Lontra assinou a curadoria, ao lado de Viviane Matesco, da exposição “Experimentação e método”, realizada no ano passado no museu niteroiense, para celebrar os 40 anos da Oficina do Ingá. A mostra contava com obras de alunos famosos de Anna Letycia e da própria gravadora.

— Mesmo sendo uma referência da gravura, a Anna sempre foi muito sensível e completamente aberta a outras linguagens. Talvez por isso a Oficina atraísse artistas tão diferentes, interessados naquele espaço de livre criação — destaca Lontra. — Por maior que fosse a ousadia de seus jovens alunos, todos traziam uma disciplina com o trabalho que era própria da Anna.
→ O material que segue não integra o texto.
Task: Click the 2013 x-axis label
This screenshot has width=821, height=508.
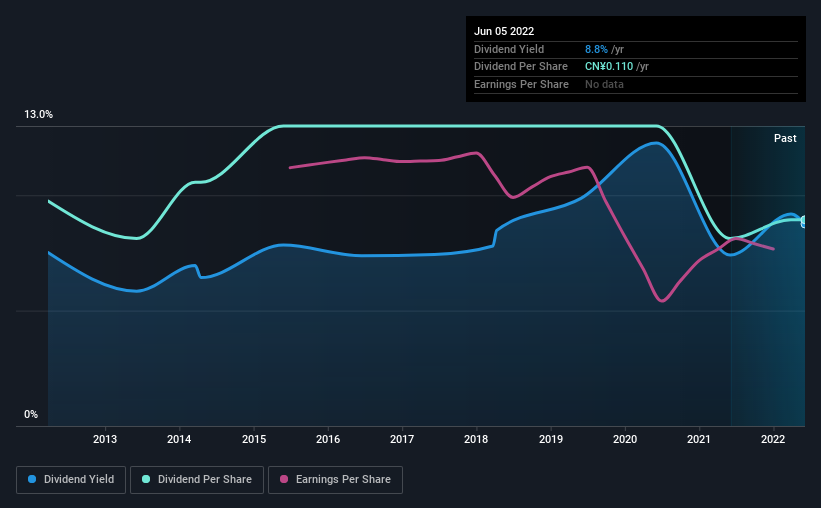Action: [x=105, y=439]
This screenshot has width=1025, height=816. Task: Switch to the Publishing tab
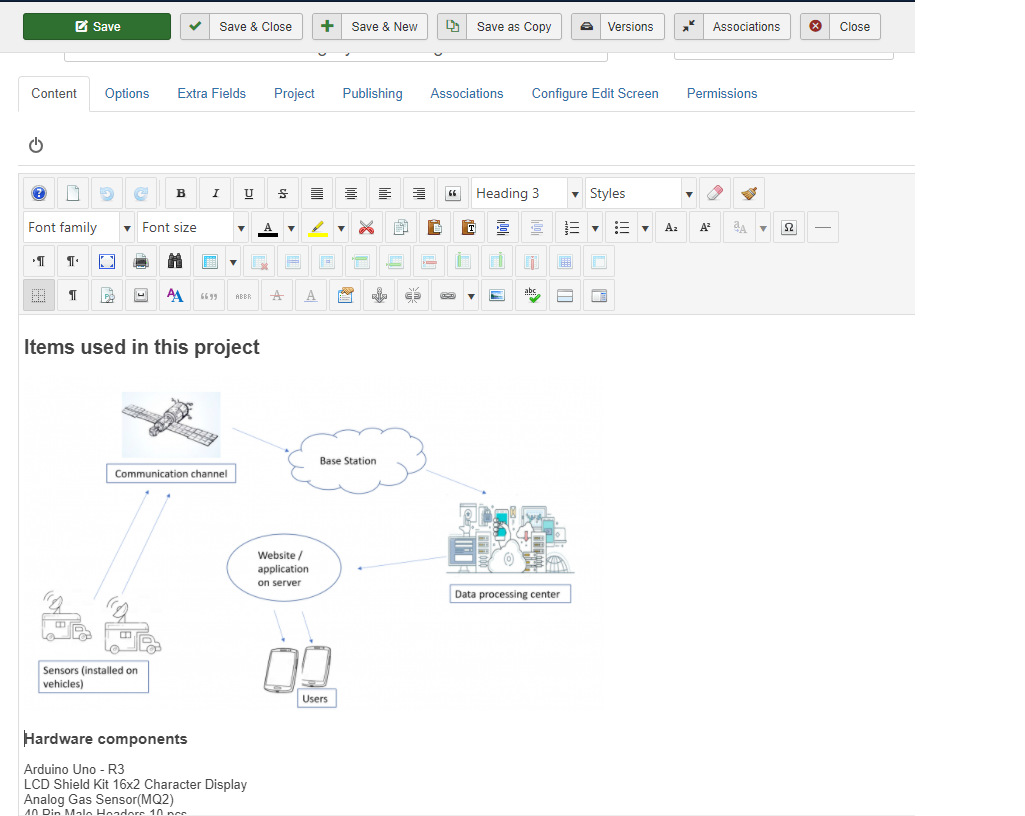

Aluna de Iberê Camargo e Oswaldo Goeldi

Nascida em Teresópolis, em 1929, Anna Letycia iniciou seus estudos artísticos com o desenho e a pintura com Bustamante Sá (1907 —1988), na Associação Brasileira de Desenho, no Rio. Na década de 1950, estudou gravura com Darel Valença Lins (1924 — 2017), na então Escola Nacional de Belas Artes (Enba). Após estudar com Iberê Camargo (1914-1994), fez curso de xilogravura com Oswaldo Goeldi (1895-1961).

Também foi aluna de Ivan Serpa (1923-1973), participando da criação do Grupo Frente, marco no movimento construtivo brasileiro, ao lado de nomes como Abraham Palatnik, Lygia Pape, Lygia Clark, Hélio Oiticicae Franz Weissmann. Entre 1960 e 1966, lecionou gravura no ateliê do MAM.

A partir de formas da natureza, Anna Letycia passou à abstração, dentro de um processo calcado em intensa pesquisa técnica e formal. Ficou à frente da Oficina do Ingá de 1977 até 1998, mas mesmo longe das prensas não deixou de criar. Em 1996 ganhou uma retrospectiva no Paço Imperial e, dois anos depois, foi publicado o livro “Anna Letycia”, da professora e curadora Angela Ancora da Luz.

“A gravura dá mais trabalho, mas continuo me dedicando à pintura, às colagens. O hábito que você adquire no ateliê é difícil de perder”, disse a artista em entrevista no ano passado, por conta da exposição “Experimentação e método”.

Anna Letycia morreu nesta terça-feira, vitima de enfisema pulmonar, aos 89 anos.